**DAFTAR TUGAS**.
1 > Menurut bacaan tentang Yudi, kenapa Yudi dan tiga rekannya ditangkap Densus? Jawab dalam satu sampai tiga kalimat.
2 > Tuliskan bagian berikutnya dari bacaan tentang Yudi, mulai sesudah kalimat terakhirnya.

**BACAAN TERSEDIA**.
____

Pegunungan Jalin adalah wilayah tempat latihan teroris kelompok Jamaah Islamiyah (JI) pimpinan Dulmatin. Yudi bersama tiga rekannya diciduk Densus karena terlibat pelatihan teroris di wilayah tersebut.
Di kamp pelatihan JI tersebut, Yudi berperan sebagai penyedia logistik dan menyiapkan fasilitas latihan bagi para mujahid, istilah yang digunakan Yudi untuk menyebut rekan-rekannya yang ikut berjuang dan mengikuti pelatihan di wilayah tersebut.
Sebelum masuk ke kelompok JI, Yudi merupakan lulusan Sekolah Tinggi Pemerintahan Dalam Negeri (STPDN), yang sekarang telah berganti nama menjadi IPDN.
Pada Januari 2011, Yudi dijatuhi hukuman sembilan tahun penjara oleh pengadilan Negeri Jakarta Barat. Dalam persidangan, Yudi terbukti memberikan bantuan dengan menjadi penunjuk jalan, bagi peserta pelatihan militer terorisme di Aceh.

____

(Catatan koordinat sasaran)
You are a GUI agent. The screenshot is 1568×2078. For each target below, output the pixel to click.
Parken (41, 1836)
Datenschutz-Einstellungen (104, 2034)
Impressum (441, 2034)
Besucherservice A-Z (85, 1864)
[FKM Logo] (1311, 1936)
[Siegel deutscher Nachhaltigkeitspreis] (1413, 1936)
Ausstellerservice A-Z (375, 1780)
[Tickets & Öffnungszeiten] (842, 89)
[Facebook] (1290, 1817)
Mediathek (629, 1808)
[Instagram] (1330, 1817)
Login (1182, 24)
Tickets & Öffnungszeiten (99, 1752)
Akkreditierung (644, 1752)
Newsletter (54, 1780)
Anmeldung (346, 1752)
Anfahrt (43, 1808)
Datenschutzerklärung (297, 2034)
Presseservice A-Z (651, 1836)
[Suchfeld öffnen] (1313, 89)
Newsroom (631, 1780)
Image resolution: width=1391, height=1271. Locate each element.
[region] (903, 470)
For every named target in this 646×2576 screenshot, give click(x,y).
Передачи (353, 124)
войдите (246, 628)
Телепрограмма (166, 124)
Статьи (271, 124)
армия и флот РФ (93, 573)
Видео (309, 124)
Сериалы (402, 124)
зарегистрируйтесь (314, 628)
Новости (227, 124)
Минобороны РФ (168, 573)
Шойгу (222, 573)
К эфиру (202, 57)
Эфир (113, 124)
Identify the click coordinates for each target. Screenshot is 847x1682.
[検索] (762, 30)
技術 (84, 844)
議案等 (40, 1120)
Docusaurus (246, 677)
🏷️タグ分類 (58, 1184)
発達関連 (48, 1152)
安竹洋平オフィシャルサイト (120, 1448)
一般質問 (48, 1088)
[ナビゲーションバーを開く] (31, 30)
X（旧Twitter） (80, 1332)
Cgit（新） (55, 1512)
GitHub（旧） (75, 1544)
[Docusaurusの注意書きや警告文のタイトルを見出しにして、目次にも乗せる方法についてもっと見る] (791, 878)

____

**JAWABAN TUGAS**.
1 > Yudi dan tiga rekannya ditangkap Densus karena ikut dalam pelatihan teroris di Pegunungan Jalin. Wilayah itu adalah tempat latihan kelompok Jamaah Islamiyah (JI) pimpinan Dulmatin.

2 >
Ia sempat dijebloskan ke tahanan di Polda Metro Jaya lalu dipindahkan ke Polda Aceh. Sebelum masa hukumannya habis, Yudi lantas dibebaskan. Ia keluar penjara pada pertengahan 2015 lalu karena mendapatkan remisi.
Yudi menceritakan dia awalnya terpapar ideologi radikal saat mengikuti pengajian khusus di Aceh, yang diisi oleh salah satu murid Aman Abdurahman.
Pengajian itu, kata Yudi, kerap kali mengajarkan paham atau doktrin radikal dari pemikiran Aman Abdurahman kepada para jamaahnya, termasuk mengatakan pemerintah adalah produk kafir.
Saat itu, Yudi posisinya masih bertugas sebagai PNS di Baitul Mal Kota Banda Aceh usai lulus dari STPDN.
"Jadi saya kalau tetap menjadi PNS, iman saya enggak sah, saya ikut kafir maka saya harus keluar," kata Yudi usai mengikuti diskusi di kawasan Cikini, Jakarta, Sabtu (19/5) kemarin.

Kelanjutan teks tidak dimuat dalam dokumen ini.